Teachers and professional workers in Pennsylvania are in the second week of their strike against the Shaler School District demands for massive concessions in health care and a pay freeze for the first year of a proposed new contract.
The 390 teachers and professional workers have been working under a contract that expired over two years ago. The school board is demanding that teachers pay 15 percent of their health care premiums and accept a pay freeze the first year of the contract and pay increases of 3 to 3.5 percent in years two, three and four.
Teachers in the Shaler area are already paid about $10,000 a year less than other teachers in Allegheny County. Out of 42 school districts in the county, Shaler teachers’ average pay ranks seventh from the bottom. The district is resisting demands by teachers that their salaries be brought closer in line with other teachers in the county.
Over the past 15 years, the Shaler Area School District has replaced more than 300 longstanding teachers with lower-paid new-hires who start out at less than half the pay. As these younger teachers have worked their way up the pay scale, the district is again looking to cut costs.
Shaler, a small town bordering Pittsburgh, has about 4,700 students—down 1,000 students from 10 years ago.
The strikers have received strong support from students, parents and other workers in the community. Each morning, about 100 teachers mass picket at the district headquarters, which also houses the middle school.
School districts in Pennsylvania have been under very little pressure to negotiate with the unions since a law limiting teachers’ strikes to only a few days a year was passed two decades ago. The law mandates teachers to provide 180 days of classroom instruction by June 15 regardless of labor disputes.
Neither of the two teachers’ unions, the Pennsylvania Federation of Teachers (PFT), nor the Pennsylvania Education Association (PEA) has opposed the law in any serious way. The Shaler teachers are represented by the Shaler Area Educational Association, part of the PEA, and will have to return to work no later than September 24 to be in compliance with the law.

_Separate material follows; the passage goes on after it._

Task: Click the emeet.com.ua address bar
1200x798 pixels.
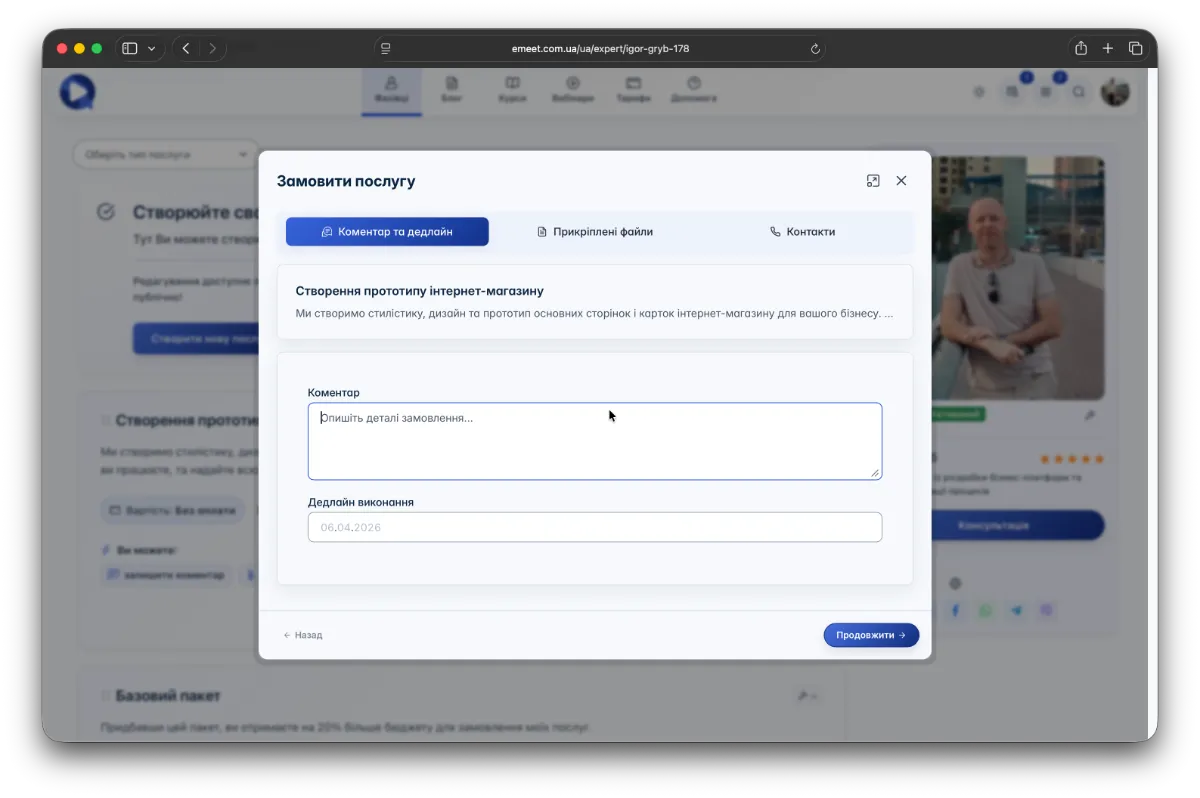Action: coord(599,48)
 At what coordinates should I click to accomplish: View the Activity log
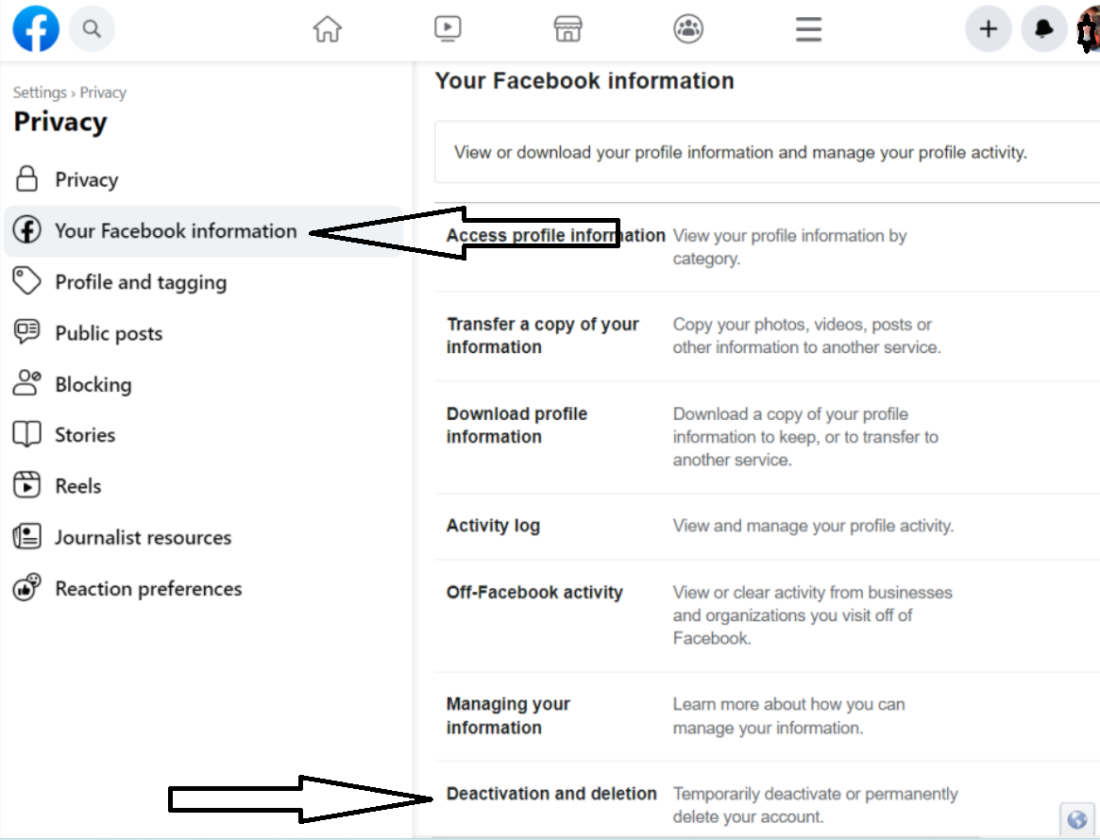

Two other school districts in Pennsylvania have gone on strike this year—the Wyoming Area School District in Luzerne County in the north central region of the state, and Old Forge School District in Lackawanna County in the Wilkes-Barre-Scranton area.
Shaler, like all districts in Pennsylvania, has faced massive cuts in both state and federal funding. In the 2011-12 school year, Pennsylvania Governor Tom Corbett cut over $1 billion from K-12 school funding at the same time that federal stimulus funds were cut. Very little of that money has been restored, resulting in a cumulative $3 billion in cuts for school districts across the state.
Since 2011, school districts have laid off over 20,000 teaching staff. This year, 75 percent of the state’s 500 school districts are either laying off more teachers or not filling positions of teachers who have retired. In addition to laying off teachers, school districts throughout the state have increased class size, cut course offerings and eliminated art, music, and sports activities to make up the budget shortfalls.